Arrange the entries from the line containing "I will point(1332,100)." through the line containing "click(306, 126)", both included, as a Markdown table with the columns Row and Line. Number each line in Row and leave out blank lines.
--- begin Data supplied ---
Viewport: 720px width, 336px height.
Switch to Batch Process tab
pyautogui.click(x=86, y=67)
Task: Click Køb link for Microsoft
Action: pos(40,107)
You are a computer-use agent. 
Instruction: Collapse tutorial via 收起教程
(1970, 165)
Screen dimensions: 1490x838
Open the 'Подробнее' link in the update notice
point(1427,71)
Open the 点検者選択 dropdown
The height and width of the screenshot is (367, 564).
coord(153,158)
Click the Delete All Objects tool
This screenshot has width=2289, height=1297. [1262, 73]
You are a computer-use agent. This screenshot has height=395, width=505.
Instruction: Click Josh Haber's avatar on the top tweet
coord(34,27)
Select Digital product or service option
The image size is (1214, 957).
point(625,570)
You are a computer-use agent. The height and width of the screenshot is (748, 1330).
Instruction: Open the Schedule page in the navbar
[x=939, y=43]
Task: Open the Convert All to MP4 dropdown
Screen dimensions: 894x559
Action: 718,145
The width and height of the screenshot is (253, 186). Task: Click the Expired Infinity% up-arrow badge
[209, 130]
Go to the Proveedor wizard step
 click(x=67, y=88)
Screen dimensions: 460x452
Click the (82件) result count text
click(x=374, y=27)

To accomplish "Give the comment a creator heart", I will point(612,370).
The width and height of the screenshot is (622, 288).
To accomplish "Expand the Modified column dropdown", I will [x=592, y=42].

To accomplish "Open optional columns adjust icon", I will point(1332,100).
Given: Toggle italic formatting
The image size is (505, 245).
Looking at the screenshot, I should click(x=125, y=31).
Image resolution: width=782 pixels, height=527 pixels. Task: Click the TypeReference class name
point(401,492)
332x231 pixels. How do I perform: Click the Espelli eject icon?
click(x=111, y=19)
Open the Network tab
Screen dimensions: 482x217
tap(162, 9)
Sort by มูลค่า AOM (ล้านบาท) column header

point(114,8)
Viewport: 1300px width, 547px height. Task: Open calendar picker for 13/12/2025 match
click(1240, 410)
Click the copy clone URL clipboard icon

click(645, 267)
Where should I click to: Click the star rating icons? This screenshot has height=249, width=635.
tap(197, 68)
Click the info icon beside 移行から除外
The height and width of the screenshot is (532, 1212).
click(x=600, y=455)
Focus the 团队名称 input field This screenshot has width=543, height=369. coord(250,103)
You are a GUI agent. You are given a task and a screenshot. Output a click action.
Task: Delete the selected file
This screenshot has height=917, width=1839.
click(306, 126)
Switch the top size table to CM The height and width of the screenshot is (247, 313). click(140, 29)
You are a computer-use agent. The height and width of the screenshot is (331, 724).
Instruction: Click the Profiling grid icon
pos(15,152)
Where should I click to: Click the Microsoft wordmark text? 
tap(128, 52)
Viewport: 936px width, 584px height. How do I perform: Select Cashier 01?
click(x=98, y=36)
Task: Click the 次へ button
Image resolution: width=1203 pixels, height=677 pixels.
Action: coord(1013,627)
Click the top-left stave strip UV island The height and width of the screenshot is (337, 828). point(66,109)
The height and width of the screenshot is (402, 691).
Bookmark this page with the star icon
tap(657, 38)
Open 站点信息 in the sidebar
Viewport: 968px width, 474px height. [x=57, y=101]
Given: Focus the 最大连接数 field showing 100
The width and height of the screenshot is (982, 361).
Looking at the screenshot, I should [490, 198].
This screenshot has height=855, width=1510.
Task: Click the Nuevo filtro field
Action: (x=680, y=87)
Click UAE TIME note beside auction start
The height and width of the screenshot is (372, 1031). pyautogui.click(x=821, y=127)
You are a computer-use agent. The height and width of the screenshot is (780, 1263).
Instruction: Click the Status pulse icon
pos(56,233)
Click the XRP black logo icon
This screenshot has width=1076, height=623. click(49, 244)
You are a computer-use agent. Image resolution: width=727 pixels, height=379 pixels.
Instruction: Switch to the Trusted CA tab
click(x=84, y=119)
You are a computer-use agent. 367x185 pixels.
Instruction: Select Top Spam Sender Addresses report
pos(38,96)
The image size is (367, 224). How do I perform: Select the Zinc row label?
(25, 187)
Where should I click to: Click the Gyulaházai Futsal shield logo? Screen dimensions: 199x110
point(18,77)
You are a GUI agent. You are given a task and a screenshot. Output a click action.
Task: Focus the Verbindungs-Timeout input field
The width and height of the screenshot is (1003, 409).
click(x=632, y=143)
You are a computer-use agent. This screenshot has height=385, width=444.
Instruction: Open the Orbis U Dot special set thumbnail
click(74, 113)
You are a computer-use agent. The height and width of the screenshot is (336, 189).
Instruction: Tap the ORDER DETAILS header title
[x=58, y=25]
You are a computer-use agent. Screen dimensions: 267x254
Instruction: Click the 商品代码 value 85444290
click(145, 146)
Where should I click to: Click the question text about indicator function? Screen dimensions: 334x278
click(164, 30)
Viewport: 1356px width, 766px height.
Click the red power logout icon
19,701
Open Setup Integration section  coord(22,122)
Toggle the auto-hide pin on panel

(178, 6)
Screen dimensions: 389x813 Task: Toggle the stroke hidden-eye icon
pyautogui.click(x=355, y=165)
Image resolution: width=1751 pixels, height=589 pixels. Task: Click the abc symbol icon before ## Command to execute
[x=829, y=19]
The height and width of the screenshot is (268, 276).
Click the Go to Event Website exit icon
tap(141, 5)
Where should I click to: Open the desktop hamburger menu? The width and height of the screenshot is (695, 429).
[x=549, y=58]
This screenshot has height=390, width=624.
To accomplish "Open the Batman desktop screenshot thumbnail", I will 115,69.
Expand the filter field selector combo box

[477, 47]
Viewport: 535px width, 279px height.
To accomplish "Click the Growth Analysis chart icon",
--- end Data supplied ---
> **Solution to this problem**:
| Row | Line |
|---|---|
| 1 | To accomplish "Open optional columns adjust icon", I will point(1332,100). |
| 2 | Given: Toggle italic formatting |
| 3 | The image size is (505, 245). |
| 4 | Looking at the screenshot, I should click(x=125, y=31). |
| 5 | Image resolution: width=782 pixels, height=527 pixels. Task: Click the TypeReference class name |
| 6 | point(401,492) |
| 7 | 332x231 pixels. How do I perform: Click the Espelli eject icon? |
| 8 | click(x=111, y=19) |
| 9 | Open the Network tab |
| 10 | Screen dimensions: 482x217 |
| 11 | tap(162, 9) |
| 12 | Sort by มูลค่า AOM (ล้านบาท) column header |
| 13 | point(114,8) |
| 14 | Viewport: 1300px width, 547px height. Task: Open calendar picker for 13/12/2025 match |
| 15 | click(1240, 410) |
| 16 | Click the copy clone URL clipboard icon |
| 17 | click(645, 267) |
| 18 | Where should I click to: Click the star rating icons? This screenshot has height=249, width=635. |
| 19 | tap(197, 68) |
| 20 | Click the info icon beside 移行から除外 |
| 21 | The height and width of the screenshot is (532, 1212). |
| 22 | click(x=600, y=455) |
| 23 | Focus the 团队名称 input field This screenshot has width=543, height=369. coord(250,103) |
| 24 | You are a GUI agent. You are given a task and a screenshot. Output a click action. |
| 25 | Task: Delete the selected file |
| 26 | This screenshot has height=917, width=1839. |
| 27 | click(306, 126) |